Text section:
— BEGIN —

Let's look at appreciation versus income. This is the blue line, the top one with the trend drawn across it is the market appreciation for that time period. The red line is the income and that trend that's happened. You can see that there's a very big Delta happening. Income, staying relatively flat while appreciation rates are going up quite aggressively. What does that mean for us? It means that as we look forward and again, think of that 150 year study, this goes back to 1980, but think of that 150 year trend. What does that mean for us every year? 10% to 15% that could qualify last year can no longer qualify.

We see lenders extending amortization rates. We see interest rates being very low. These things are being done to try and help keep the market accessible. As we look forward. What I anticipate, and again, this is opinion not fact at this point, but what I would anticipate from when seeing a data point like this is that the divide between those who own real estate and benefit from the asset, that real estate is, and those that don't is getting greater and greater.

As we duplex and as we build three units and as we work on apartment buildings, these things are all good. Some of those products are very good entry points to help people get into the market. As this divide gets greater and greater. But as we look at this again, this is a call to action. It's a very compelling data point to say, hey, if we take action, this will benefit us greatly, not just us but probably our kids and their grandkids.

Now, inflation rates for October were measured at 4.7 and that's seven straight months of over 3% inflation. The question is, is it actually higher than 4.7? Let's bookmark that question with lots of theories saying that it is much higher. What's clear is that the money that's sitting in your bank account is shrinking every year. Your hundred dollars today is worth 3% inflation, $97 in a year. Again, a very compelling data point.

What do we need? We need to find appreciating assets and ways to make our money grow so that we can eclipse inflation. That's very important. There's this idea of what's risky. Is it risky to do real estate investing or is it risky to let your money sit there? Dormant and shrink? And I know the answer for me and I don't say this to say that my answer is your answer. I'll share more information to say, I think these are calls to action and very compelling data points.

Back to the Golden Horseshoe, we live in an area, this green belt that you see right over here over top of the GTA is one of the largest in the world. For a very specific reason, the province has been mandating a density for many years now. 

We have this population growth happening right here in the heart of the GTA of around 150,000 new immigrants per year, coming straight into the GTA. The provincial planners, it's again, a very compelling data point.

When you step back out of the details and the homes that we see when we're driving around and the deals that are flying by over our desks, you look at a data point like this green space. Above and the water is below, that is a landlocked situation. Now, we have 150,000, if not more new immigrants coming in every year. This creates the lack of supply.

We see the days of inventory is at an all time lows and continues to be at all time lows. The competition around buying continues to be at all time highs. What is driving this landlocked situation and the desirability around this area is a big part of what drives that. One of the questions is what if they changed that greenspace and what if they take it away? What happens? The greenspace, I'm not sitting in on those provincial planning meetings, but I don't think it's not too hard to surmise where that's coming from the provincial planners. If they look at sprawl, they're looking at less tax dollars per square foot.

— END —

Data extract:

— BEGIN —

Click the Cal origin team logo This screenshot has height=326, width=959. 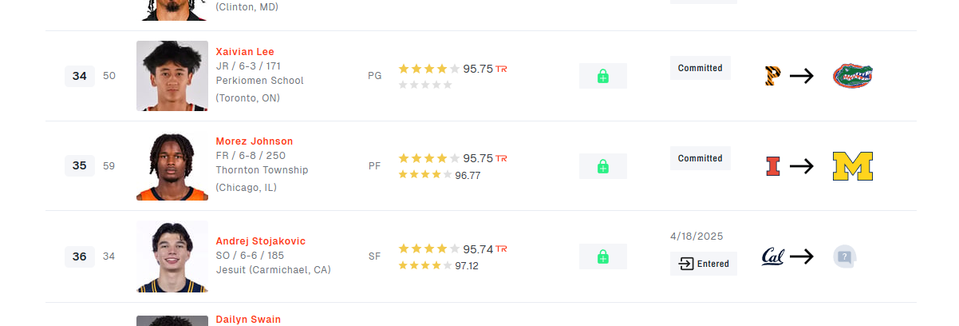pos(772,256)
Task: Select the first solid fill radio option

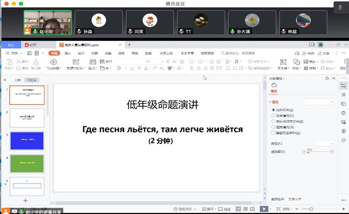Action: click(273, 110)
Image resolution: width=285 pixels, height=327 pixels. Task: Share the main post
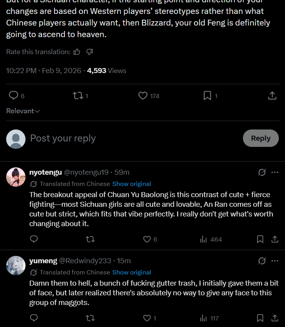tap(272, 95)
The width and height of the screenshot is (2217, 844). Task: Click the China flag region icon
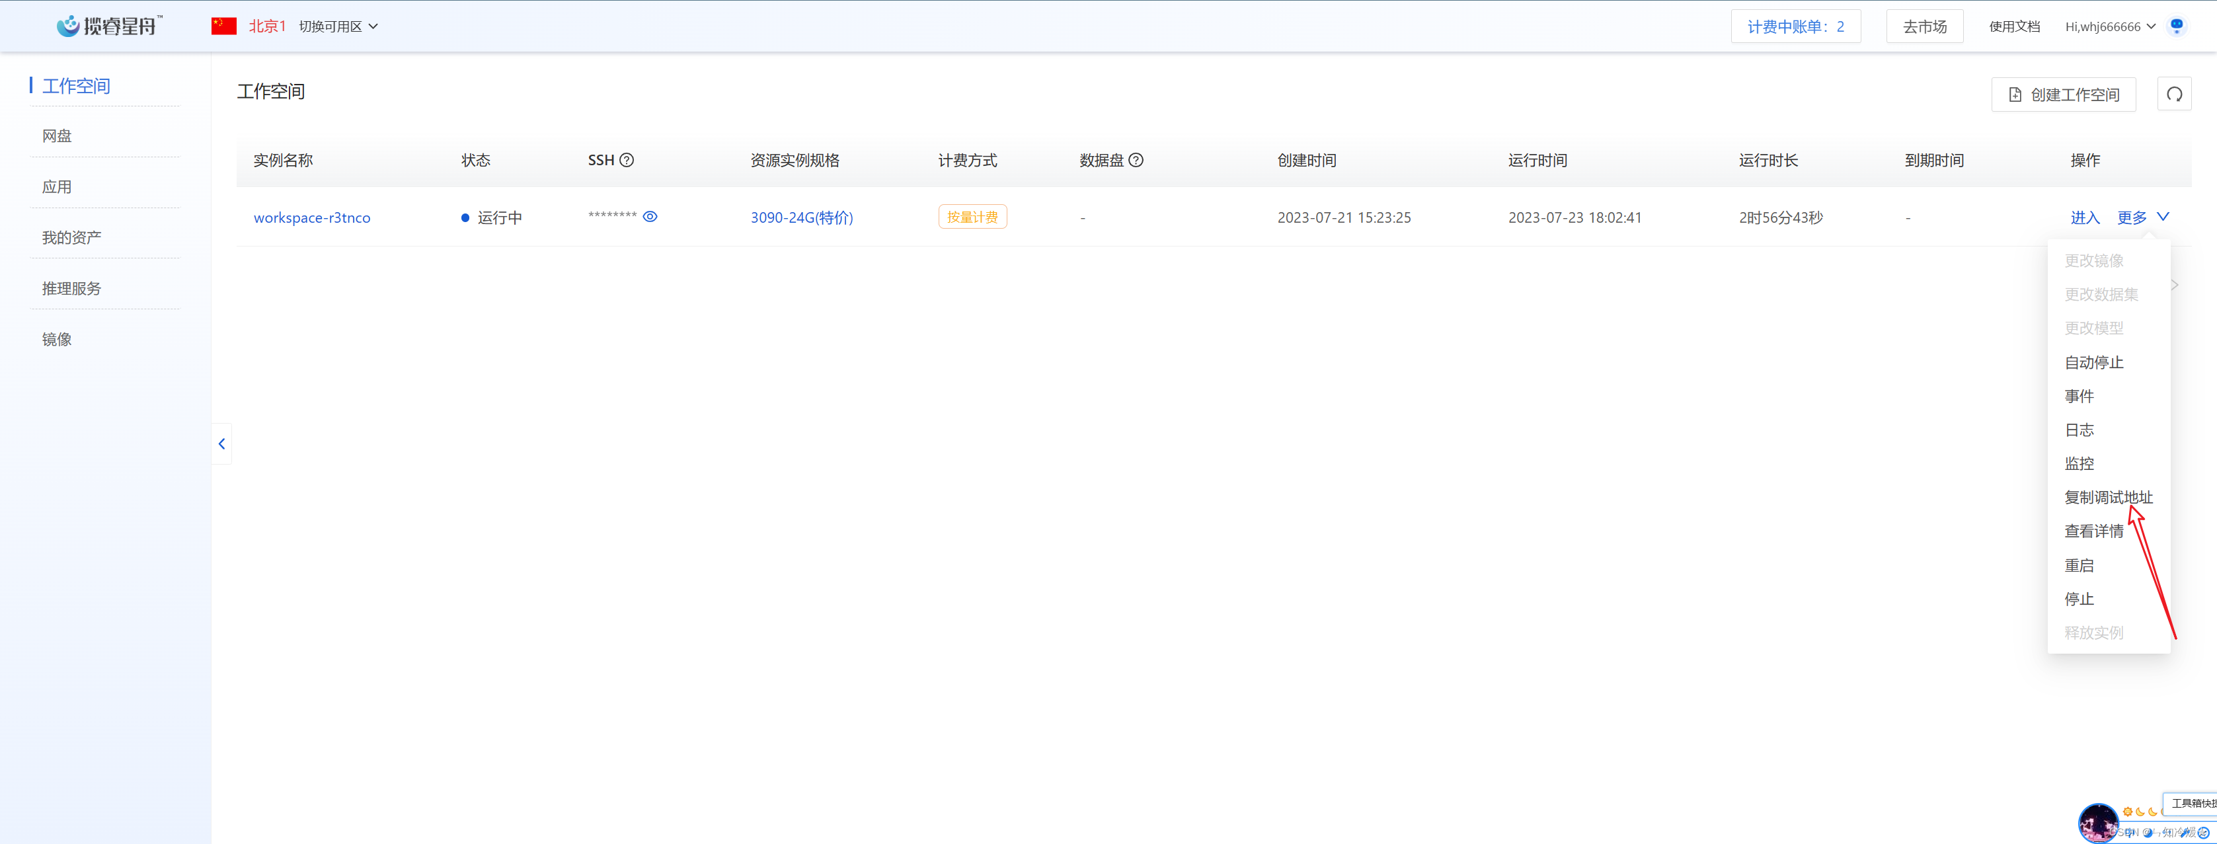[x=224, y=26]
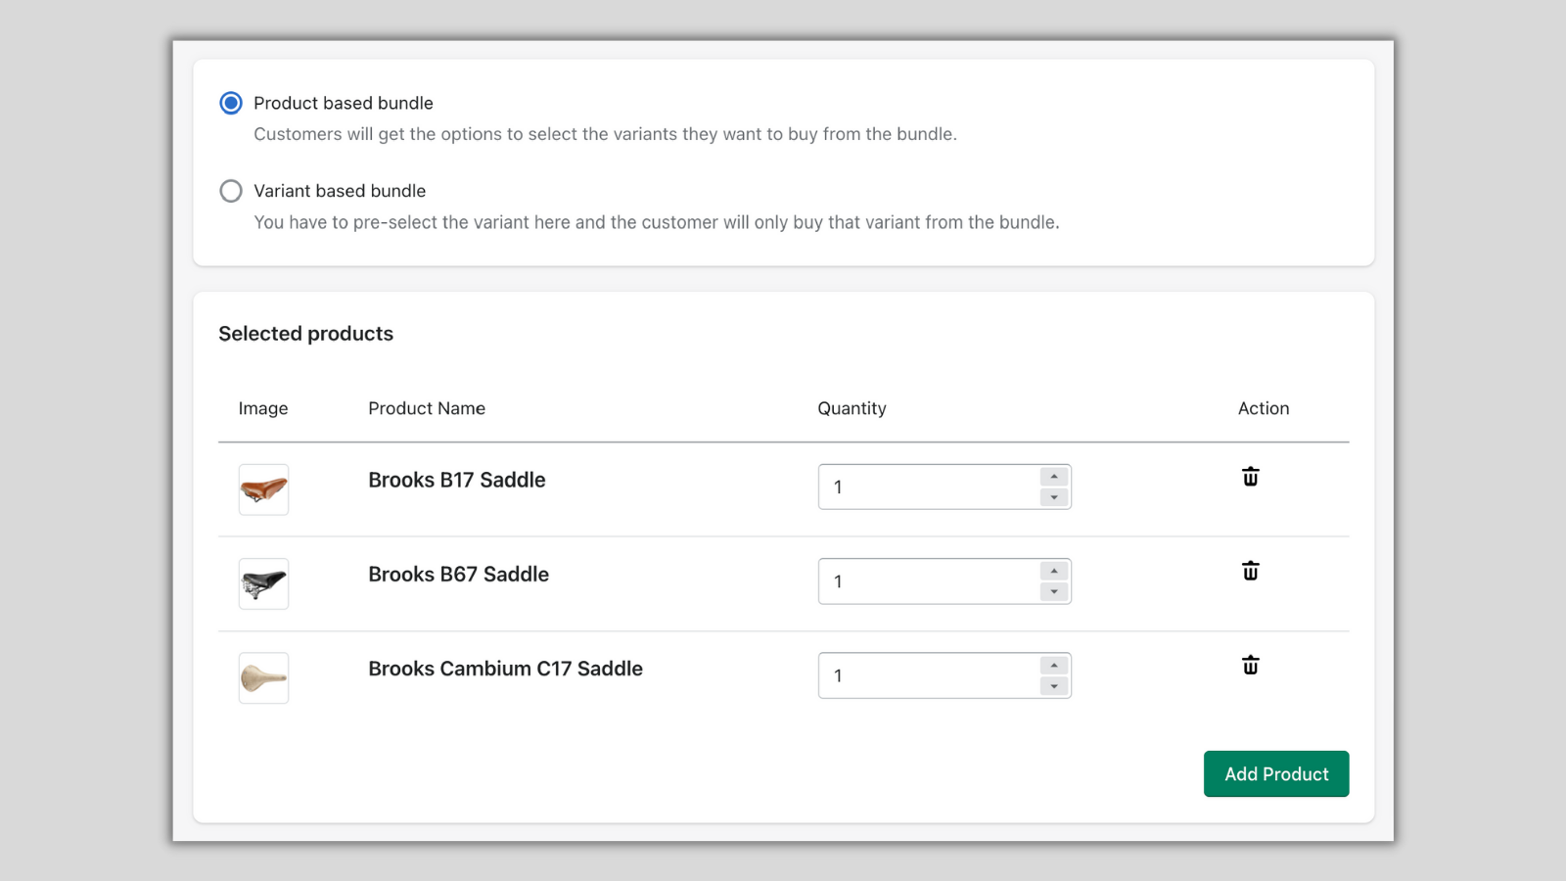Click the Brooks B17 Saddle product name
The height and width of the screenshot is (881, 1566).
pyautogui.click(x=456, y=480)
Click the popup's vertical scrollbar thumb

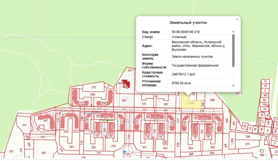coord(233,50)
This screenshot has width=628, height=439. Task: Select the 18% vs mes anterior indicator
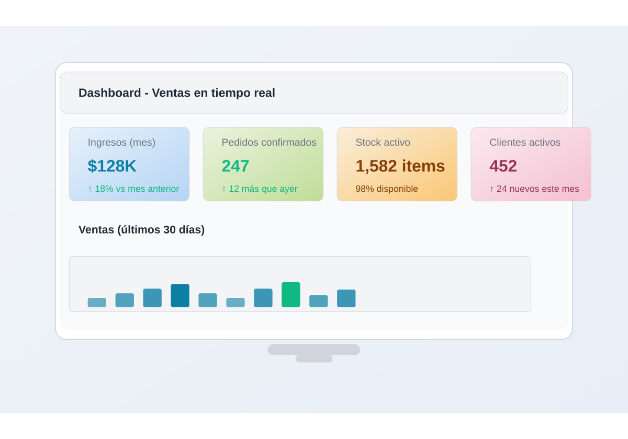point(133,189)
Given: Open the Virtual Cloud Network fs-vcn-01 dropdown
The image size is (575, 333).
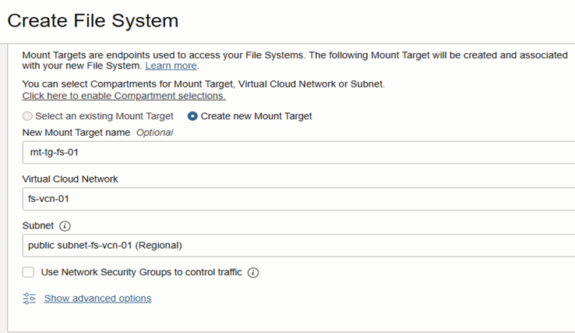Looking at the screenshot, I should pos(296,198).
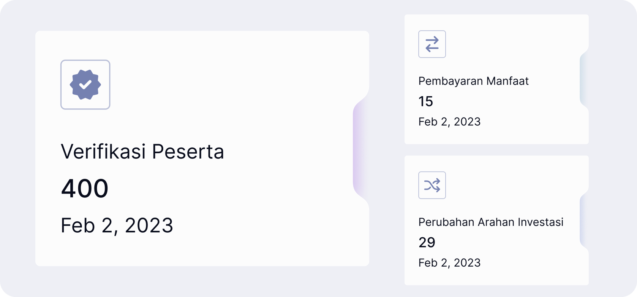Click the 400 count value
Image resolution: width=637 pixels, height=297 pixels.
[85, 189]
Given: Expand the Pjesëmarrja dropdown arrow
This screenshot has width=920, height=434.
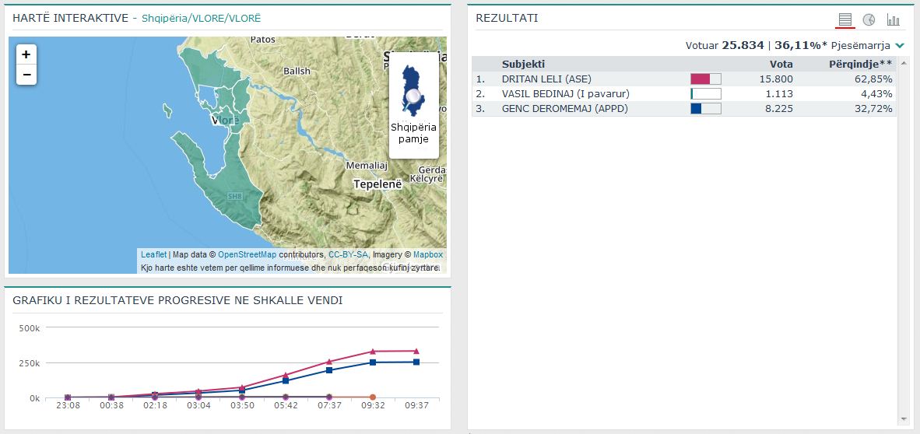Looking at the screenshot, I should coord(900,46).
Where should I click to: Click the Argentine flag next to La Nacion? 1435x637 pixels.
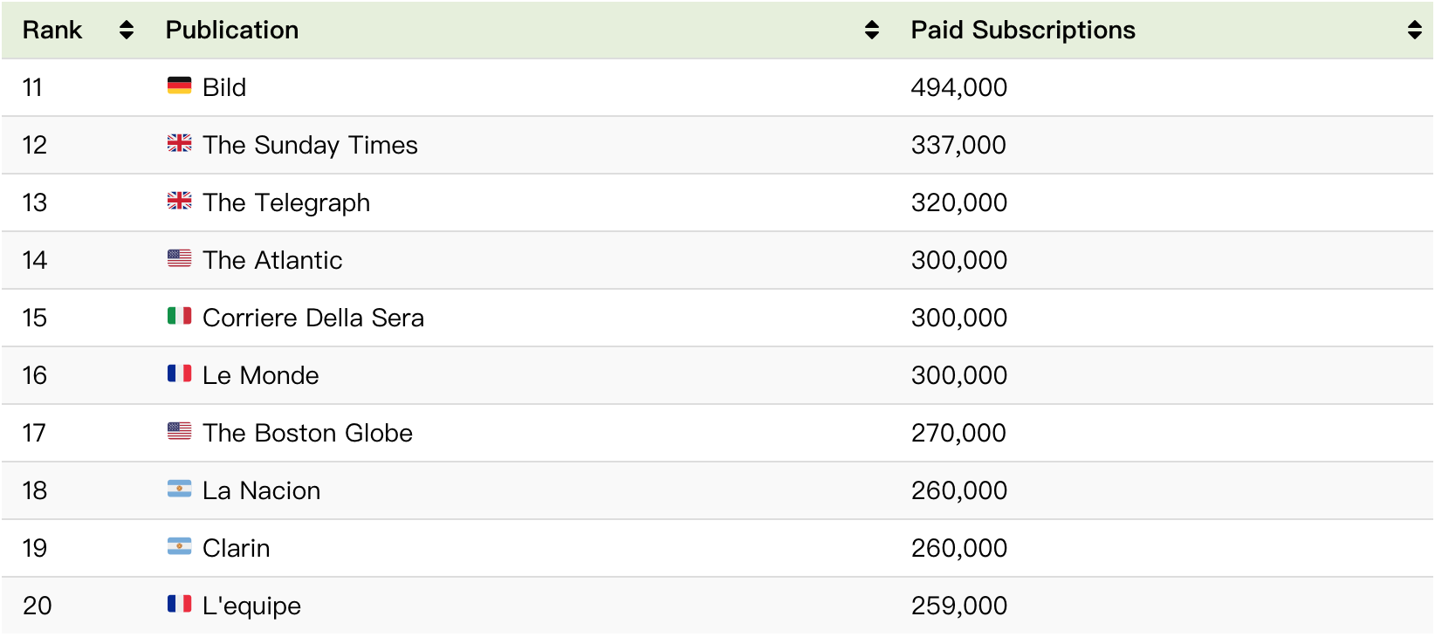click(179, 489)
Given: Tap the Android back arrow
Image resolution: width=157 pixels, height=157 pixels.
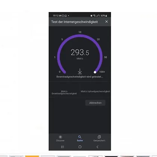Looking at the screenshot, I should [x=98, y=147].
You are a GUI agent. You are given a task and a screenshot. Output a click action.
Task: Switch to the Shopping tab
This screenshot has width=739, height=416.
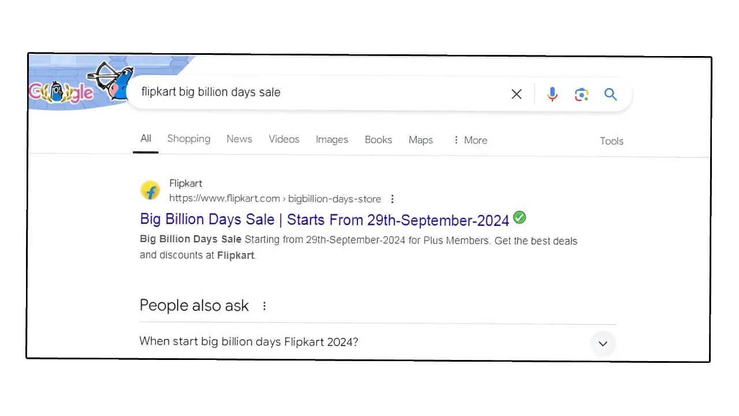(x=189, y=139)
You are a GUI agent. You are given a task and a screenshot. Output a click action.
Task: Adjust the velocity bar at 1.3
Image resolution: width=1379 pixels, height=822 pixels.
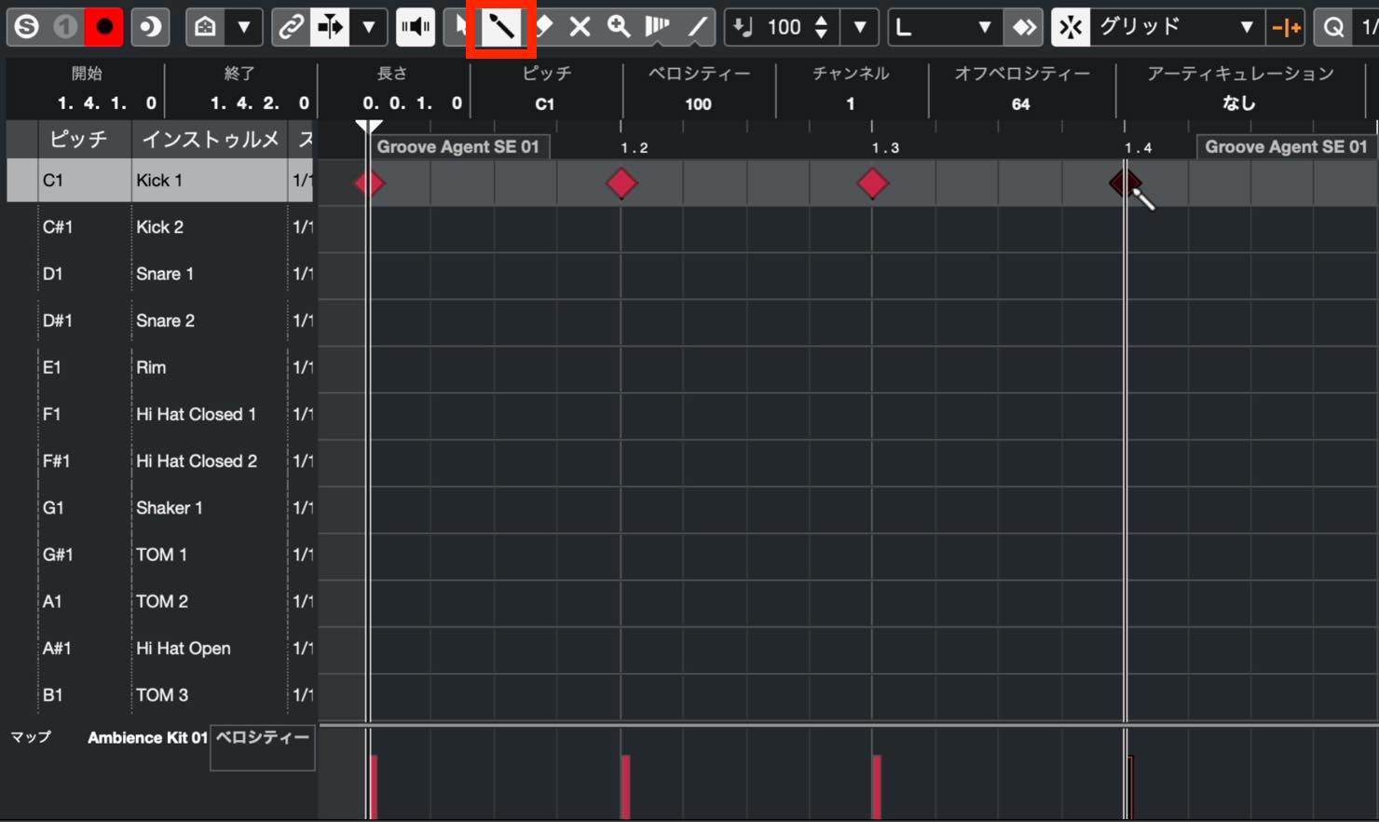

— END —

Given exercise:
Reproduce the stretch of the housing market talk from "We see the days" through "per square foot.".

Full response:
We see the days of inventory is at an all time lows and continues to be at all time lows. The competition around buying continues to be at all time highs. What is driving this landlocked situation and the desirability around this area is a big part of what drives that. One of the questions is what if they changed that greenspace and what if they take it away? What happens? The greenspace, I'm not sitting in on those provincial planning meetings, but I don't think it's not too hard to surmise where that's coming from the provincial planners. If they look at sprawl, they're looking at less tax dollars per square foot.